Then they began their journey along the windings of the corridor, that stretched away and away into a gloom that seemed to have no end. Yet the place where they trod was bright about them, made so by the ruddy glow which streamed from the figure of Prince Ember. In the warmth and cheer of it the Shadow Witch glided happily, and as they left her prison farther and farther behind, she became more and more her former self, and again felt stirring to life within her that old-time power of magic of which she had been so long deprived.

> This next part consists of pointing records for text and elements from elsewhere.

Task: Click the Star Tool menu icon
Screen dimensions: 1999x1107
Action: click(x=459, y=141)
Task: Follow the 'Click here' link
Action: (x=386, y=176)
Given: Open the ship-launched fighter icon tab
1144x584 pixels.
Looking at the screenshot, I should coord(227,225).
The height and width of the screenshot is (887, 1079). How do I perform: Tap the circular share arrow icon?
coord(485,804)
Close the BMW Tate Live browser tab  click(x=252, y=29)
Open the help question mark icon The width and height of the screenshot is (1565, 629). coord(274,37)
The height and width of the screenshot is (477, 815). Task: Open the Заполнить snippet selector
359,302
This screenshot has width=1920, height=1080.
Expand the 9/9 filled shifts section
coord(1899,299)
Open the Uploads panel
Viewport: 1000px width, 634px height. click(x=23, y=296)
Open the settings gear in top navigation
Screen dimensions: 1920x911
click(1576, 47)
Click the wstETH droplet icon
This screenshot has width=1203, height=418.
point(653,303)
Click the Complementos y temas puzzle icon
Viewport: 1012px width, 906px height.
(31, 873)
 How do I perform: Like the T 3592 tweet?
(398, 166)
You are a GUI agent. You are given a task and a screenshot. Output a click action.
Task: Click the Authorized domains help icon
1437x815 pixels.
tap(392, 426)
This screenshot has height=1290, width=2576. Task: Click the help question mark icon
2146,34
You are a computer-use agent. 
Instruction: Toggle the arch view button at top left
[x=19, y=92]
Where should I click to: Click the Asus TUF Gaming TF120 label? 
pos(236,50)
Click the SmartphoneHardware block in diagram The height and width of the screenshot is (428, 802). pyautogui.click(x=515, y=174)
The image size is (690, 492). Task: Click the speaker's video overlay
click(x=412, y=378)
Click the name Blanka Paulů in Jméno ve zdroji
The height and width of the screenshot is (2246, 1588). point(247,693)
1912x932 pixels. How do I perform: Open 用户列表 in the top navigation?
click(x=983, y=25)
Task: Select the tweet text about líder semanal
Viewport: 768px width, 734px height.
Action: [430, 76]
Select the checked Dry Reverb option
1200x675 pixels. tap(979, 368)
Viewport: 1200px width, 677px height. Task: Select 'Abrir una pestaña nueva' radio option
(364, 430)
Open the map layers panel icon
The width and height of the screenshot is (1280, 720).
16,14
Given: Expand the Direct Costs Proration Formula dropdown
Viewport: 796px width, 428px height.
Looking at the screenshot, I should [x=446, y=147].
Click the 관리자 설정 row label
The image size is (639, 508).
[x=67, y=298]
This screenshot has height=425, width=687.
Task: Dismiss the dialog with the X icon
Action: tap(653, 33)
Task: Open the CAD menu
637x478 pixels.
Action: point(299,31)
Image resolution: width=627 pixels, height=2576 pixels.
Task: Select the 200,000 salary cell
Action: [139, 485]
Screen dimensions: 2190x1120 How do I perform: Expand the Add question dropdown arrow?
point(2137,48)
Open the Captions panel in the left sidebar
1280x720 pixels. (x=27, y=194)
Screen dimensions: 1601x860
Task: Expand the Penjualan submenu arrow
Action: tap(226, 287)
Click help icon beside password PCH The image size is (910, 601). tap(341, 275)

They came at length to the wall which the Wizard had set to mislead his sister. Seeing nothing to arouse their suspicions, they went straight on. After traveling for some distance, however, Prince Ember all at once became aware that it was not the way over which he had gone with the Wizard and his servants. He stopped, and began to look sharply about him. On every hand it was unfamiliar to him.
The Shadow Witch saw that he was troubled, but she could not guess the reason. “What is it?” she asked anxiously.
“When we left the prison,” he answered, “we took the way by which I had come to you. There was no other. But now it is not the same.”
“There has been no place where we could have turned aside,” she assured him. “Nowhere has there appeared any other way open to us.”
“And yet we have gone astray,” the Prince insisted. “There can be no doubt of it. All that I see now, I have never seen before.”
“You are sure of it?” asked his companion.
“I am sure of it.”
The eyes of the Shadow Witch flashed with sudden understanding. “It is the enchantment of my brother,” she declared. “Lest, perhaps, I should escape him, he has closed the true way, and left this open as a trap for me. Be sure that it leads not to the Cave Hall, except through dangers into which he believes that I will not dare to venture.”
“Be these dangers what they may,” replied Prince Ember, “I will, by my good magic, overcome them all. And now, since there is no way but this, let us go upon it without tarrying.”